With work due to begin either next month or in September and expected to take three months, that should take place in deep midwinter in December.
It had been expected that the opening of the Gathering Place would be a fairly low-key event, in accord with its status as the most loathed, mocked, reviled, ridiculed, despised and ruinous undertaking in Inverness civic history.
And that Provost Helen Carmichael would stand atop the newly-built wall which will be its centrepiece in her robes and chains and read from a script declaring how impressively the £300,000 wall and concrete pathways creation was an inspiring piece of artwork which so impressively “enhanced the natural beauty” of its riverside setting, while a tiny audience swathed in overcoats clapped occasionally while avoiding making eye contact with her.

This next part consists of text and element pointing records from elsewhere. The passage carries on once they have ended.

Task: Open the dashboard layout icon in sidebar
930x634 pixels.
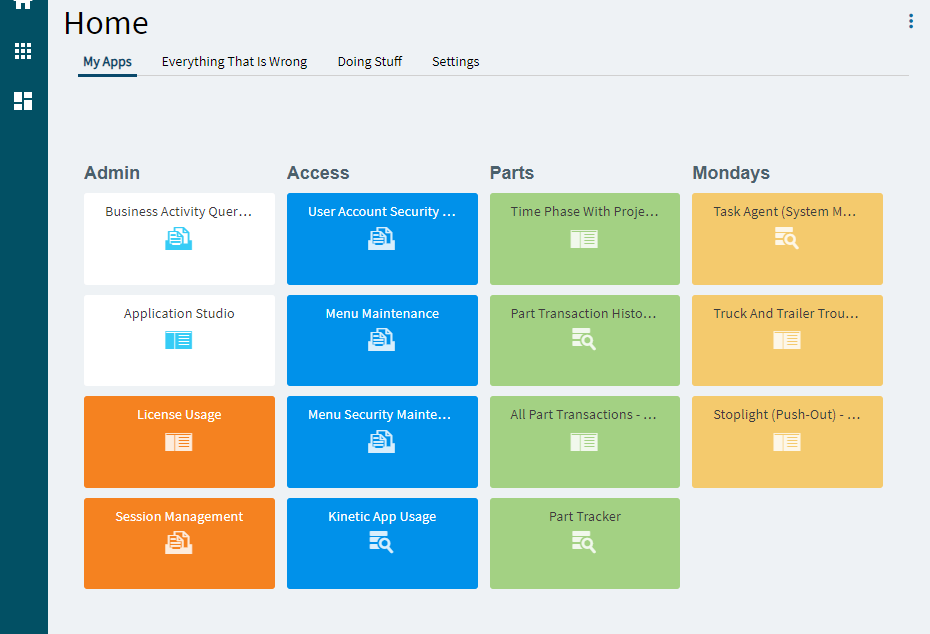Action: click(23, 101)
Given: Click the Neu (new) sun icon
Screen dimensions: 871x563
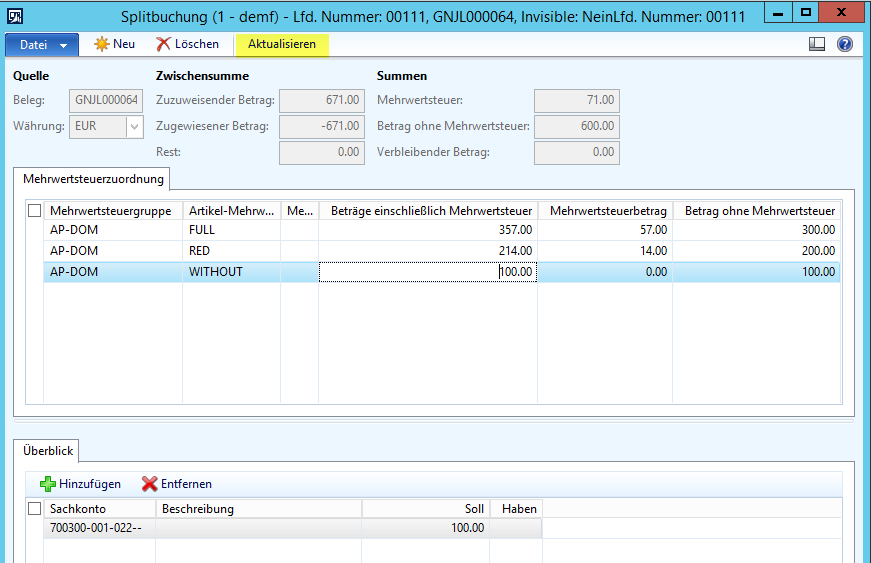Looking at the screenshot, I should point(102,44).
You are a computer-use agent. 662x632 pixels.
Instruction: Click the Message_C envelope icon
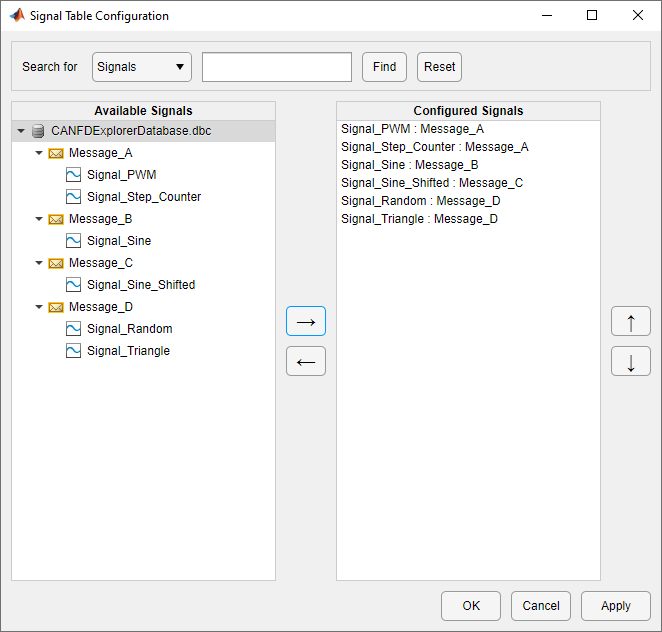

Well, if this is to be the highlight of the winter, why not use the money saved elsewhere to try and make the best of it?
Could Tracy Emin be encouraged to open the Gathering Place for a suitable fee. Money should be no object – it hasn’t been up to now. In terms of artistic genius, is a wall her kind of thing?
Maybe enigmatic graffiti artist Banksy could be persuaded to emerge from the shadows he usually inhabits to perform the ceremony. He could daub it with a slather of his own graffiti. It won’t be the last to appear on it.
And if neither of these icons can be persuaded to do the job, the chairman of Morrison Construction or some other building firm could make a grand appearance. Walls are their business.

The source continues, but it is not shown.